» **Goal**
Express the rows below as a Markdown table with the columns "No." and "Line," giving each nonblank line its own numbered entry. Leave the pictures out of the table.

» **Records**
━━━
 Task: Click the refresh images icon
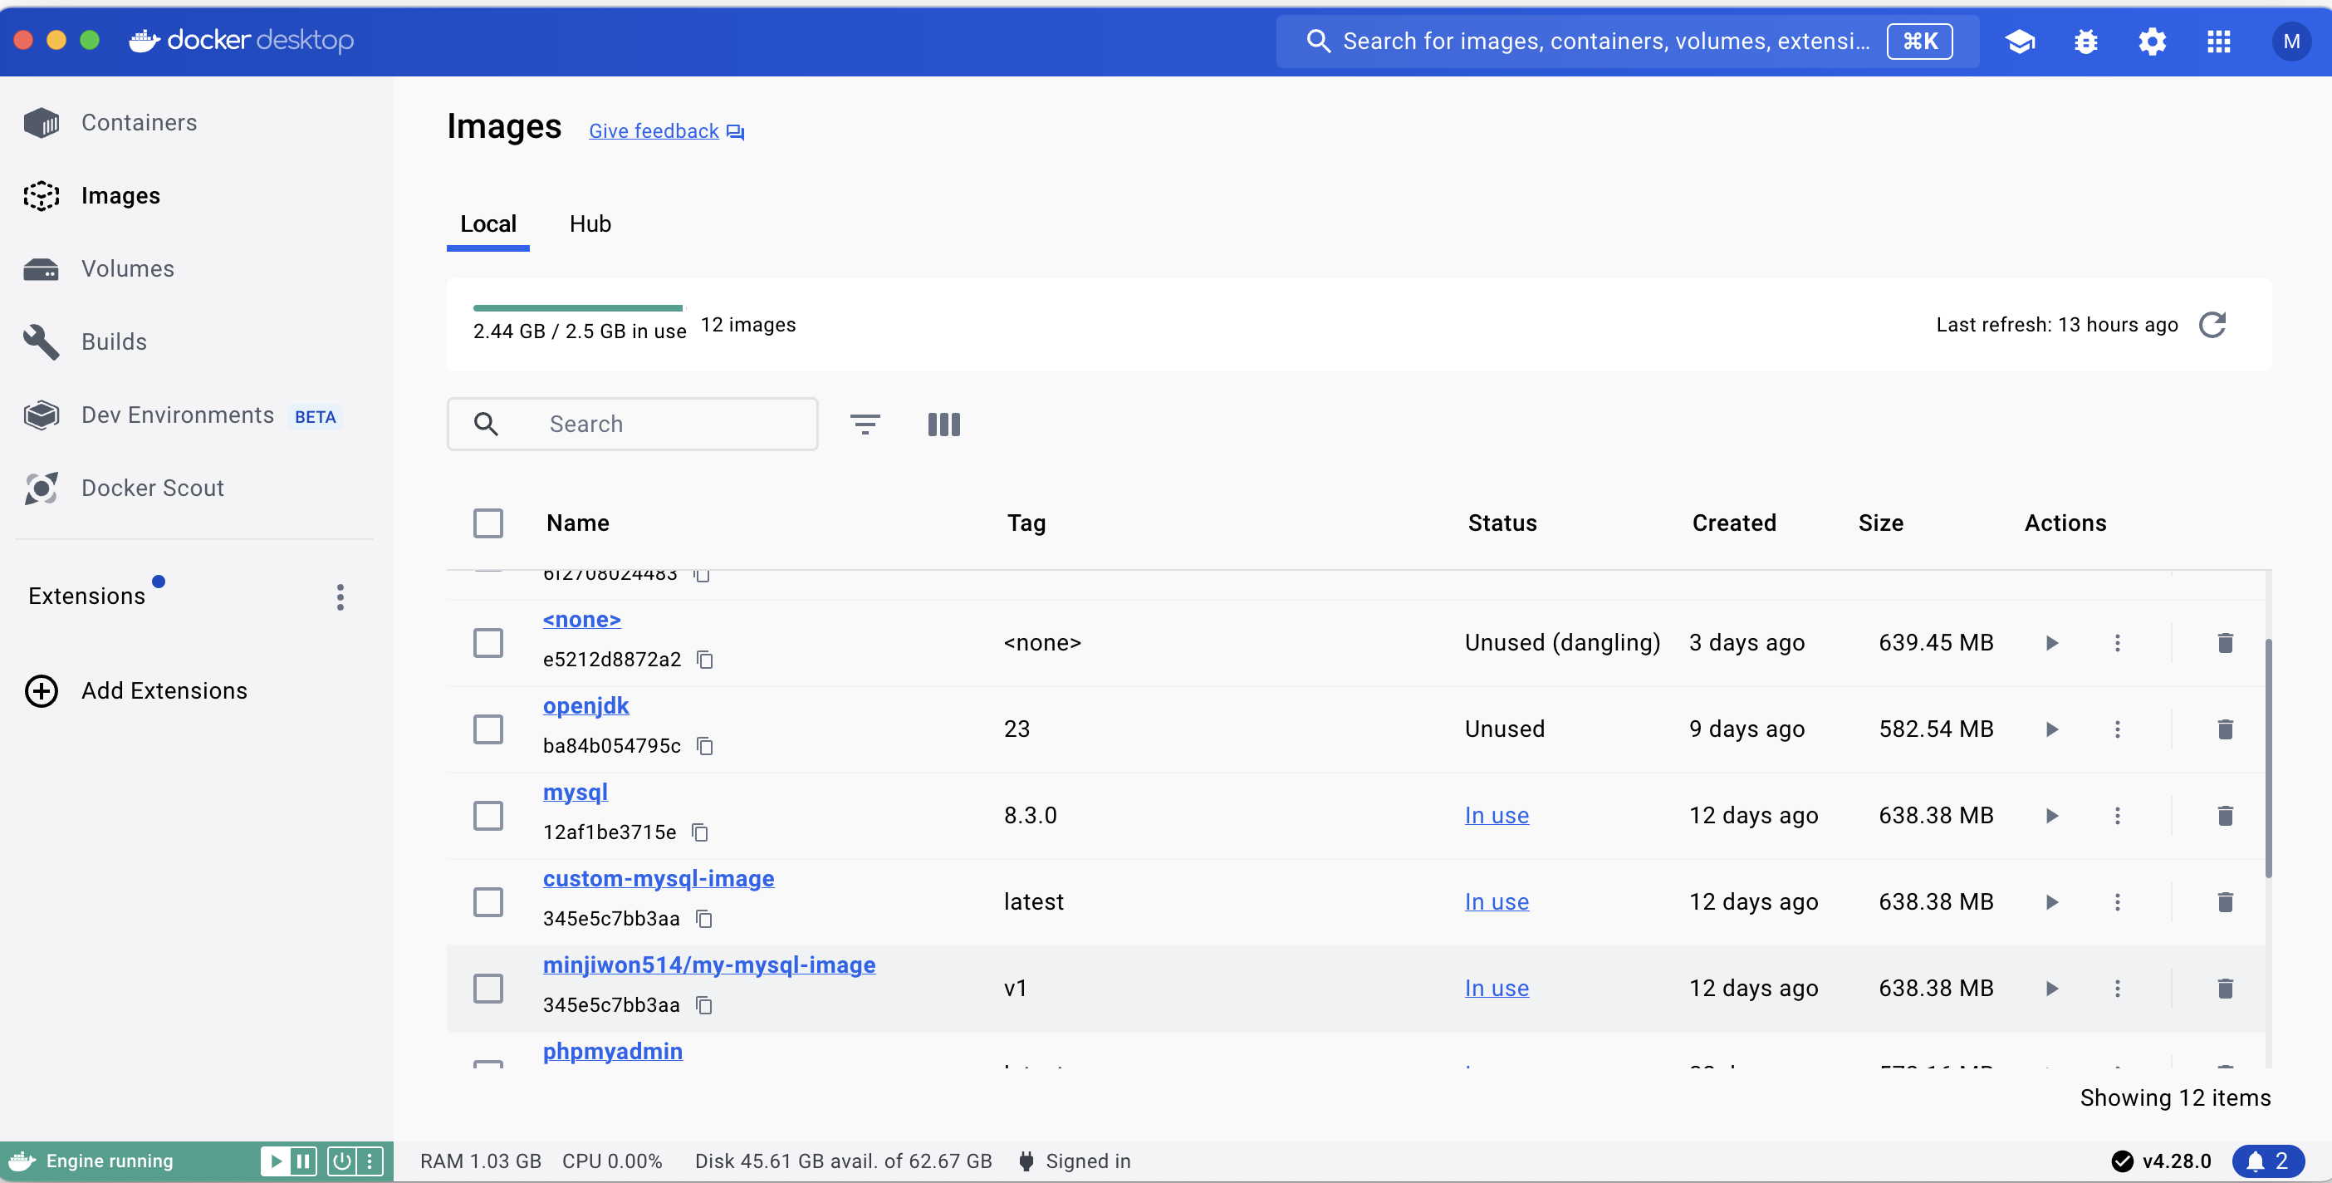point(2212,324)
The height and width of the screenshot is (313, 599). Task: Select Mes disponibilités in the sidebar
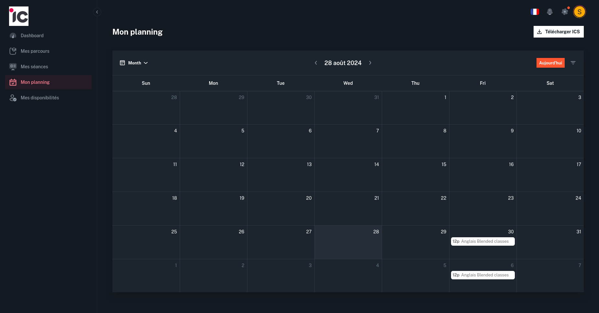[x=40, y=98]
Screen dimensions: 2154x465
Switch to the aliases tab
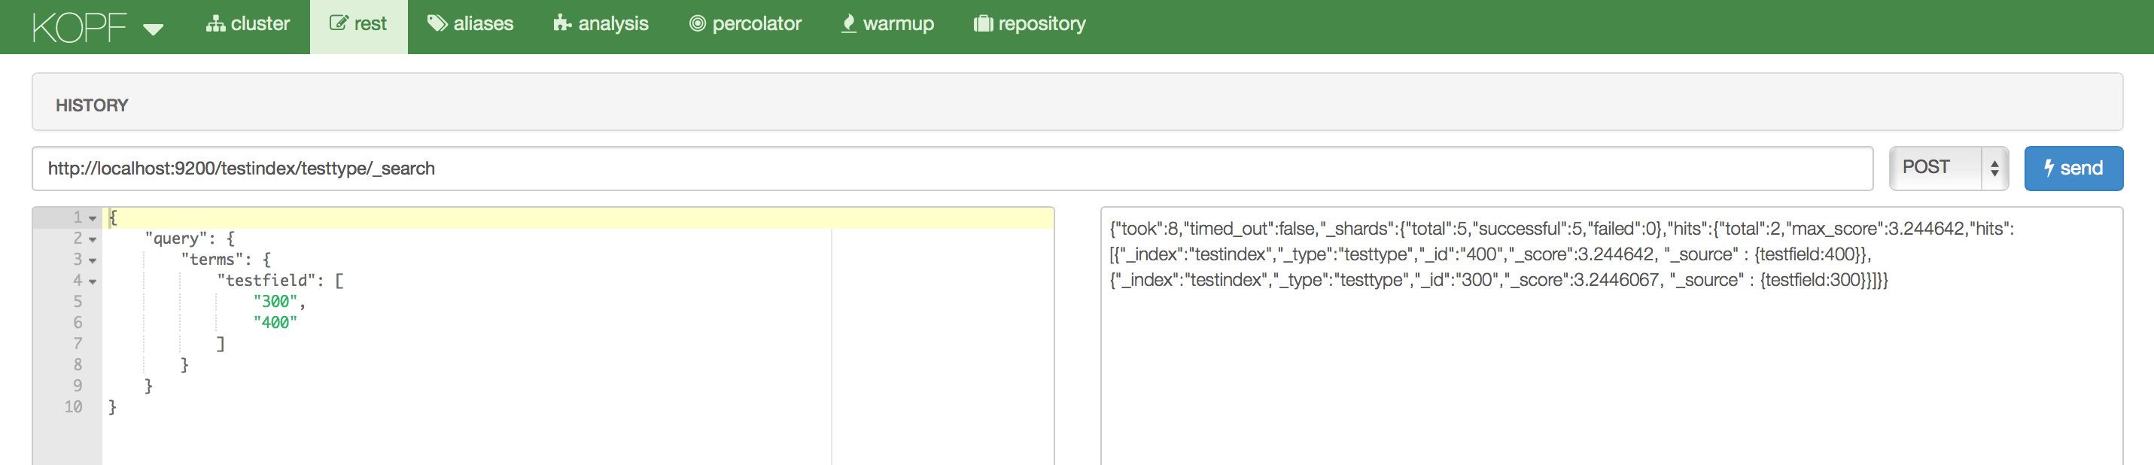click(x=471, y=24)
━━━
» **Answer to this exercise**
| No. | Line |
|---|---|
| 1 |  Task: Click the refresh images icon |
| 2 | point(2212,324) |
| 3 | The height and width of the screenshot is (313, 599). Task: Select Mes disponibilités in the sidebar |
| 4 | [x=40, y=98] |
| 5 | Screen dimensions: 2154x465 |
| 6 | Switch to the aliases tab |
| 7 | click(x=471, y=24) |